Data Transformation

Data transformation is what probably occupies most of the time of social scientists who work with quantitative data. R certainly was not designed to make this task as easy as possible. At the same time it offers a wealth of functions that may be useful, depending on what you set out to accomplish. Furthermore, packages have been created that make the task of data transformation easier. I gather that the most popular of these is dplyr, which is part of a large package called tidyverse.

At the moment, I can offer only a few very simple solutions to very simple (and common) problems, making use of the inbuilt R functions. As to dplyr, you will certainly find resources on the internet.

Mathematical transformation

In what follows, I will always suppose that data are available as a data.frame (even though most of the stuff will work with matrices or other types of object).
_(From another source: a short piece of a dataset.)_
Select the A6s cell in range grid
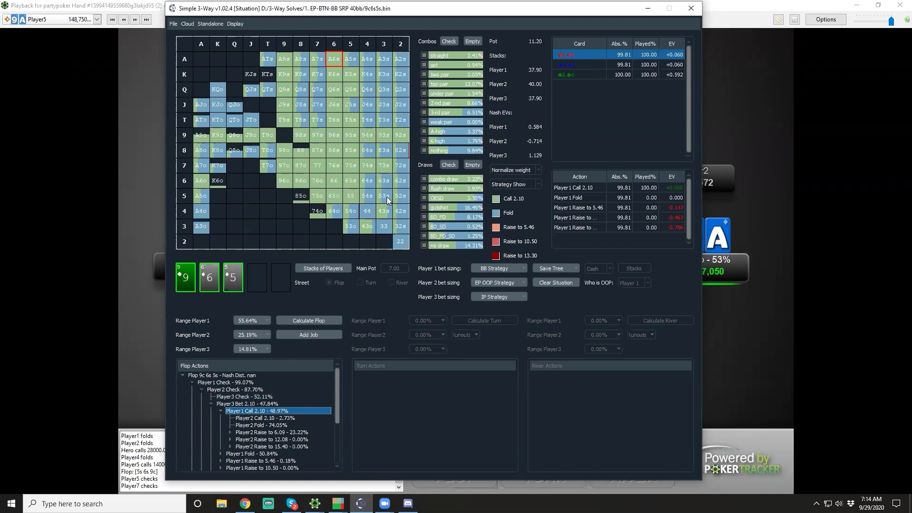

And I will not assume the use of attach.

In many instances, all we want to do is to apply some mathematical transformation. We will want to compute the logarithm of a variable, or we will subtract a number (or the value of another variable) from it.

Here are three examples:

mydata$loginc <- log(mydata$income)
mydata$ageat0 <- mydata$age - 18
mydata$netinc <- mydata$grossinc - mydata$taxes

Throughout, the extract operator $ is used. This ensures that R "knows" that the variable(s) on the right hand side can be found in the data.frame "mydata" and that the new variable on the left hand side is added to the data.frame.

The variable on the left hand side need not be a new variable. You might write just as well

mydata$income <- log(mydata$income)
mydata$age <- mydata$age - 18

You will do this, however, only if you are a very experienced user (and only under special circumstances). Normally, you will never change an existing variable and rather add a new variable to the data set.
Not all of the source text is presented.